BOOK REVIEW: I Could Never Be So Lucky Again by Lieutenant General James H. “Jimmy” Doolittle, US Army Air Corps, (ret.)
I Could Never Be So Lucky Again is the autobiography of one of the United States’ great heroes: Lieutenant General James (Jimmy) H. Doolittle—aviation pioneer, and Doctor of Science in Aeronautical Engineering from the Massachusetts of Technology. After the First World War, he became one of America’s top racing aviators. He won the Schneider Marine Cup, 1925; Mackay Trophy, 1925; Bendix Trophy, 1931; Thompson Trophy, 1932; and many other aviation awards and honors. In 1932, he set the world’s speed record at 296 miles/hour.
Perhaps Lieutenant Colonel Doolittle is best know for his audacious scheme, precision planning, sterling leadership of the B25 aircraft squadron raid on the Japanese homeland during the grim, early months of World War II. He earned the Medal of Honor—America’s highest military award. President Franklin Roosevelt presented the medal to Doolittle. At end of the War, Lieutenant General Doolittle (a reserve officer) was the Commander of the Army Air Forces Eighth Air Force strategic bomber command—stationed in England. Following the conclusion of the War, he served on numerous Government and civilian aviation type committees and boards. In 1989, President George Herbert Walker Bush awarded Doolittle the Presidential Medal of Freedom. Ronald Reagan promoted Doolittle to a full four-star general. Jimmy Doolittle died on September 27, 1993, at age 96.
Should you have more interest in the famous and important Doolittle Raid on Japan, may I suggest that you read my blog comments posted on 18 April 2015—the 73rd anniversary of this daring and critically important event in World War II. The address is “email@example.com/”

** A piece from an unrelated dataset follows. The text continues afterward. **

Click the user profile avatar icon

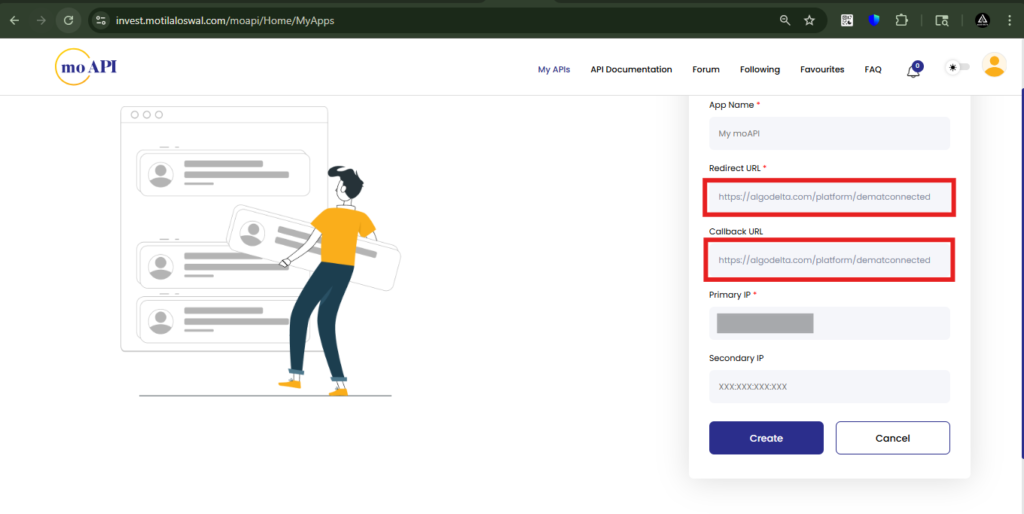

I am much impressed with Doolittle’s autobiography—perhaps awed is the more accurate term of this great American aviator. I remember clearly, as a young nipper, the newspaper headlines, radio broadcast, and newsreels announcing the raid—a much needed boost to our flagging morale as the Japanese overran Southeast Asia including the Philippine Islands and threatened Australia.
No need to summarize the contents—read it. Suffice to note that the writing is empathetic as he leads us through the key elements of his life. We garner insight in the real man—a man of honor, daring, and patriotism. My negatives are:
- He (or the publisher) failed to post photographs of the cadre of aircraft he flew, important locations, and of many of the persons with which he interacted.
- There are no maps. Accordingly, it’s difficult to follow his adventures and we loose perspective. The surfeit of maps is a major failing in this otherwise superior tome.